I call this the Tesla Effect: most financial investors do not take the time to fully assess a new company’s potential and see if the technology and/or business model pitched as “unique and revolutionary” is truly so. They just buy into the promises.
Tesla (like Uber) has exactly zero unique technologies: electric vehicles have been around for well over a century and manufacturers such as Daimler and Komatsu have been working on autonomous vehicles since the 80’s and have started to market the technology already. The only thing they have is they put an electric drive into a sleek sports/luxury car but guess what? That is even less unique than the rest of their technologies as it’s merely a matter of design and marketing.
But perhaps they are highly profit… ah! ah! ah! Losing money on every car you manufacture is something British Leyland was doing already back in the 60’s with the Mini. Hardly unique.
Enzo Ferrari famously said you either go racing to sell cars or sell cars to have the money to go racing, no way in between. It can be adapted to a slew of other business models and it always have one point in common: at the end of the fiscal year you have at very least to break even.

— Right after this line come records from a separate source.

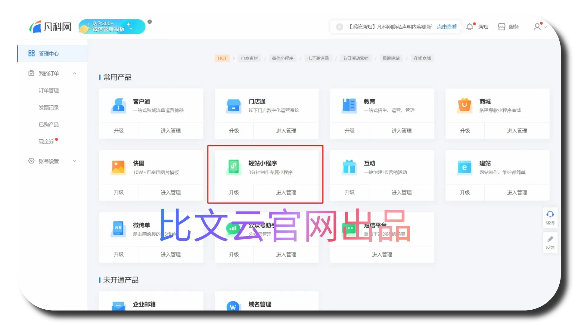Open 微传单 management panel

[x=171, y=254]
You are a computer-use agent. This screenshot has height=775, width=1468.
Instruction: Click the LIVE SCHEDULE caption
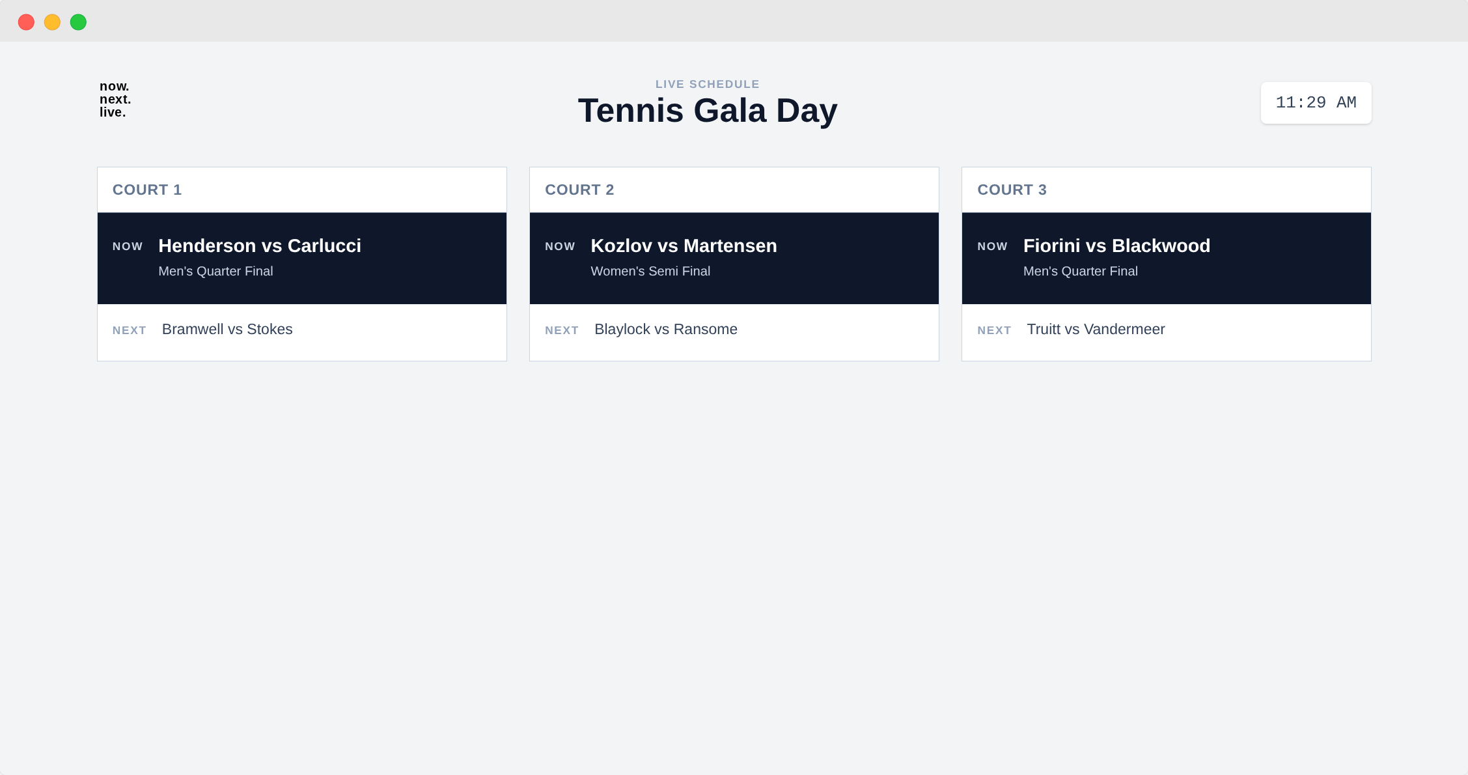(x=707, y=84)
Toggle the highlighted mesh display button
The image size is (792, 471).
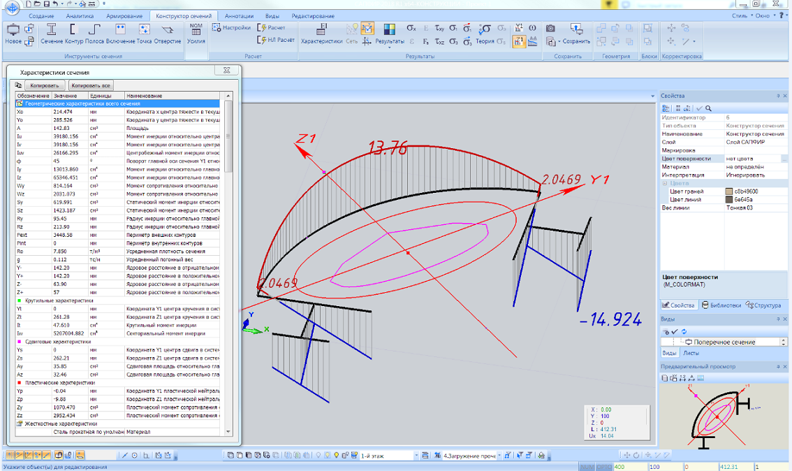coord(367,29)
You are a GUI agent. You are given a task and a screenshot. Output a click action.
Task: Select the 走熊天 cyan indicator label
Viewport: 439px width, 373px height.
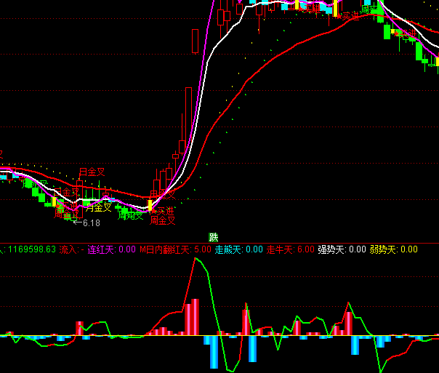point(238,249)
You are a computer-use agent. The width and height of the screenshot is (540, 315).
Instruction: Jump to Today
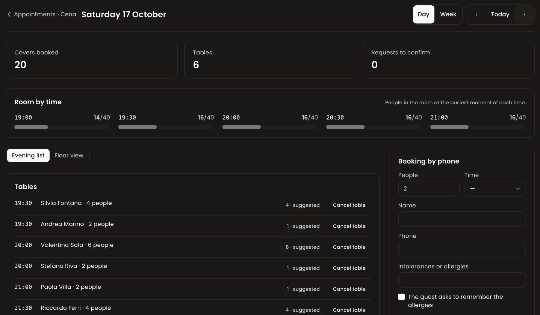pos(500,14)
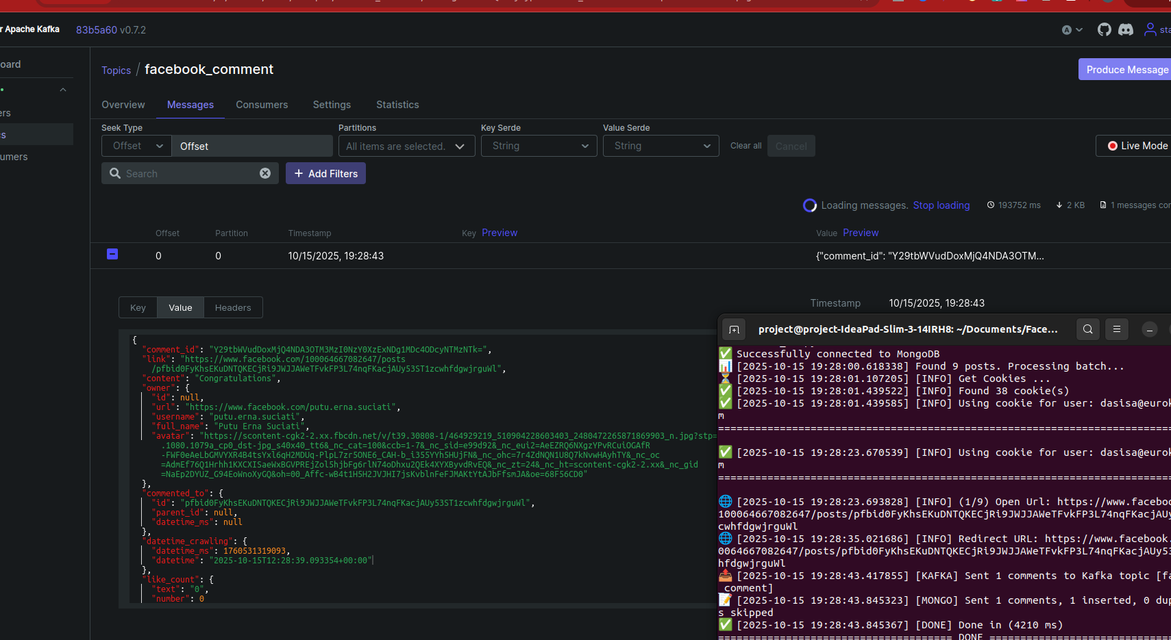Screen dimensions: 1171x640
Task: Open the Value Serde dropdown
Action: [x=661, y=146]
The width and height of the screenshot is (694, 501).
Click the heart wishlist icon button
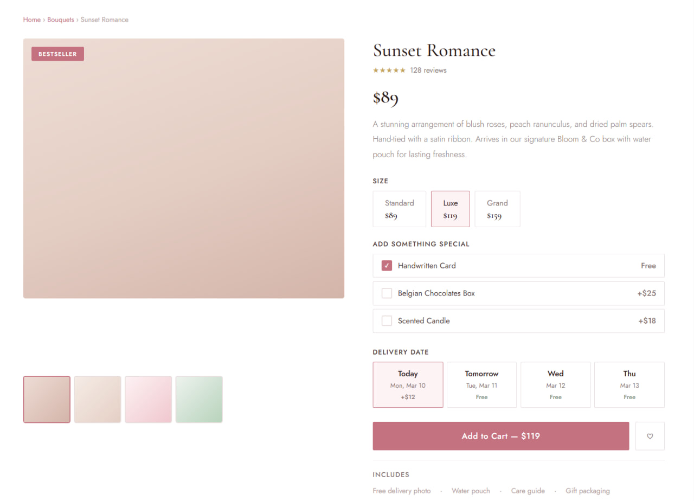point(650,436)
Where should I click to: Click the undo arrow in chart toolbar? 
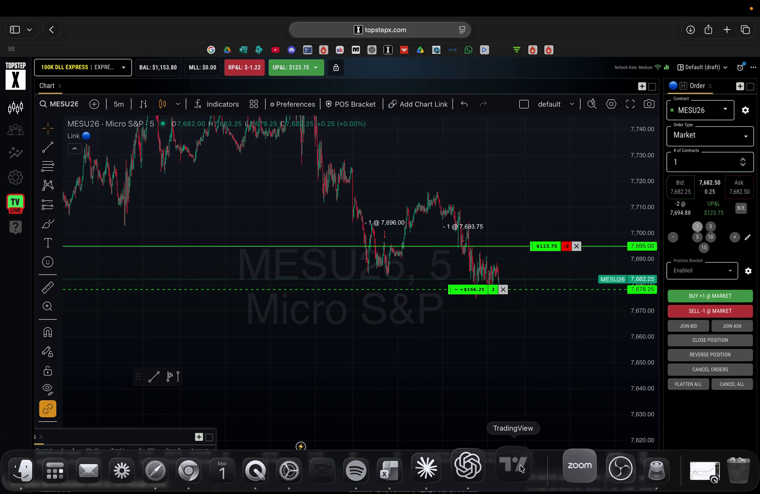464,104
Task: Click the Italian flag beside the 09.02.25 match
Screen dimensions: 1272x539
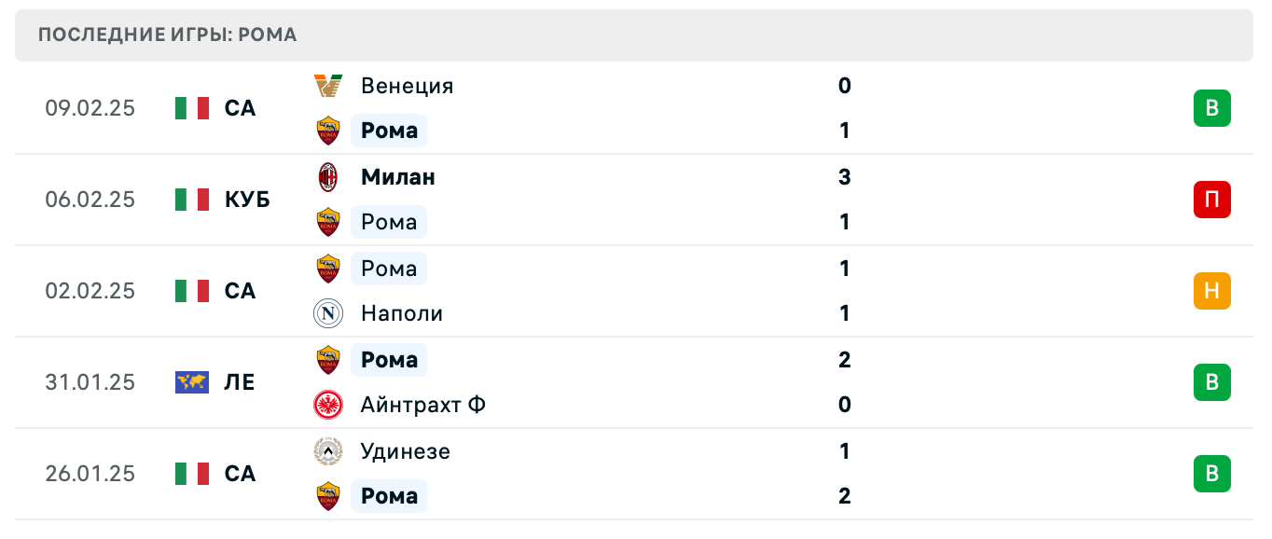Action: (x=192, y=108)
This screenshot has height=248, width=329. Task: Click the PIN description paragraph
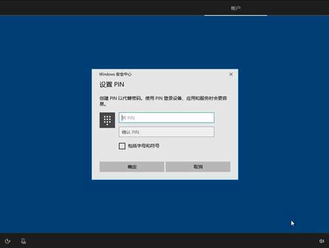click(163, 101)
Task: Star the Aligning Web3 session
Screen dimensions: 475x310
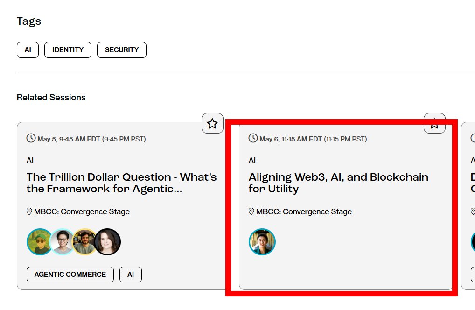Action: [x=434, y=124]
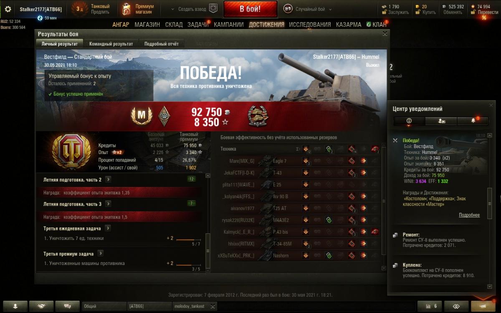Show invitations tab in notification center
501x313 pixels.
coord(441,121)
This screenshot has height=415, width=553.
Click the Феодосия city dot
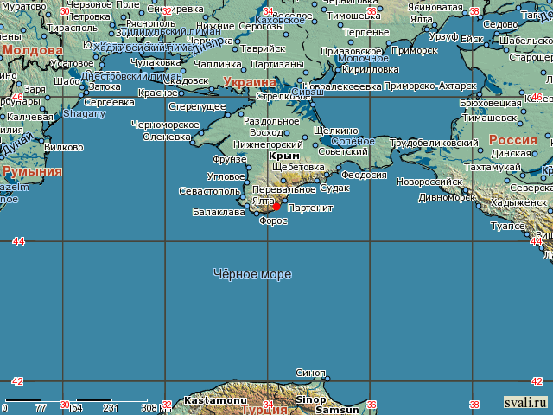click(x=342, y=175)
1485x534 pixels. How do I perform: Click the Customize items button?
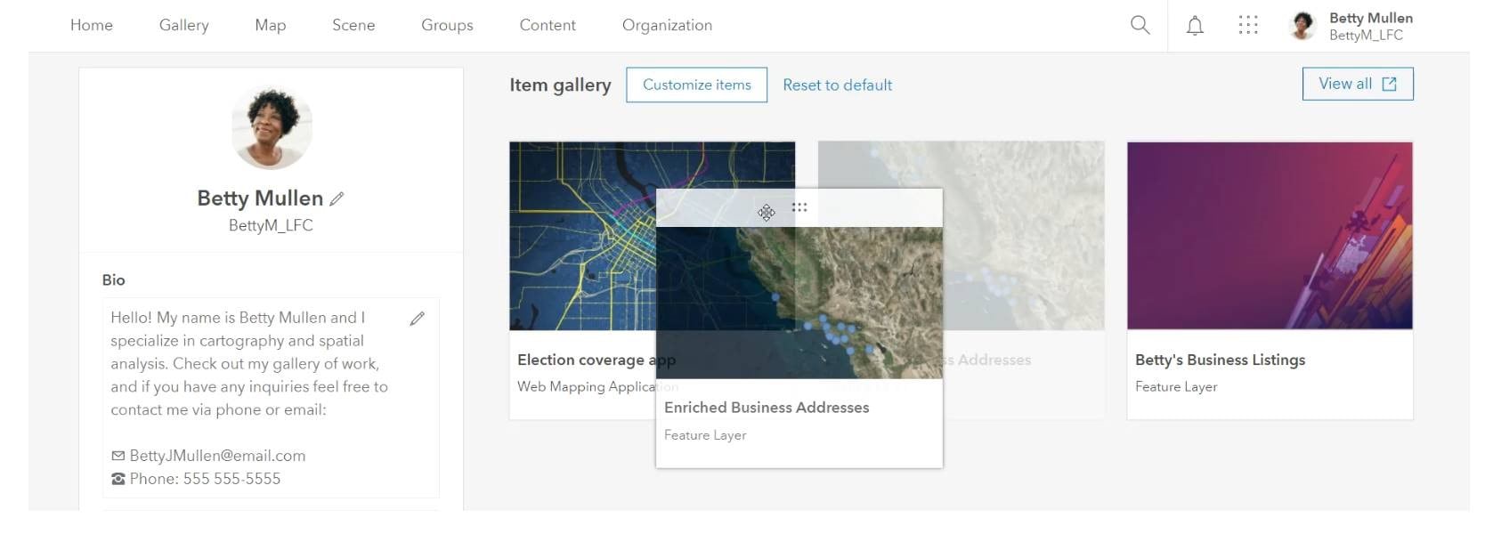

I thought Tesla’s battery in terms of weight/dollar per kw and possibly motor/motor controller are pretty unique(although,some of that might be their partners, and they did open-source some patents.) Unless there are competitors that have emerged, I’d say there not worthless, but certainly over-hyped. If the tech was as good as the valuation, they would be leasing batteries and motors to automakers.
“What to make of it? This move shows just how nervous the market has gotten at these nosebleed valuations.”
Anticipation of a 0.5% rate hike by the Fed on June 14. Money is being taken off the table. And if they don’t hike the money goes back on the table.
Even if they hike it will be cut back down by the end of the year.
Note that 2 of the five depend on ad revenue. That’s a lot of eggs in one basket.
I’ll bet that’s why Google pushed google Apps for business and API for ‘App companies’ a bit of diversification(and then there’s the self-driving car tech) and other things in Alphabet. is definitive more diversified than the others. I’m convinced Uber will come undone though. They’ve gone on the record stating they will continue to operate illegally and are finding out their workers are ’employees’ when they come down, they will probably take the whole ‘gig’ economy with them.
Don’t worry
No need to panic
Everything is awesome
Next week it’d be business as usual
Amazon’s lending service could be in for a rough ride.
Since the move by Amazon into the lucrative small business loans sector, they have loaned $3 billion to over 20,000 small businesses. Just the current year tally, is now over $1 billion in loans.
Considering the troubled roiling credit market and the turmoil that is/has will occur as far as defaults/bankruptcies, not only of consumers but of small business that depend on them, Amazon may find their “lucrative” loan business comes back to bite them.
These are the small financial details which fly under the radar, that will start a cascade of write downs, with the result of throwing the secondary market of OTC derivatives sector into a tailspin. Think the ‘Asian Contagion’ of 98, that started in Thailand with the baht and ended up travelling to Russia where it crashed the Russian bonds. Guess who was neck deep into that bond mess? Does (LTCM) Long Term Capital Management ring a bell?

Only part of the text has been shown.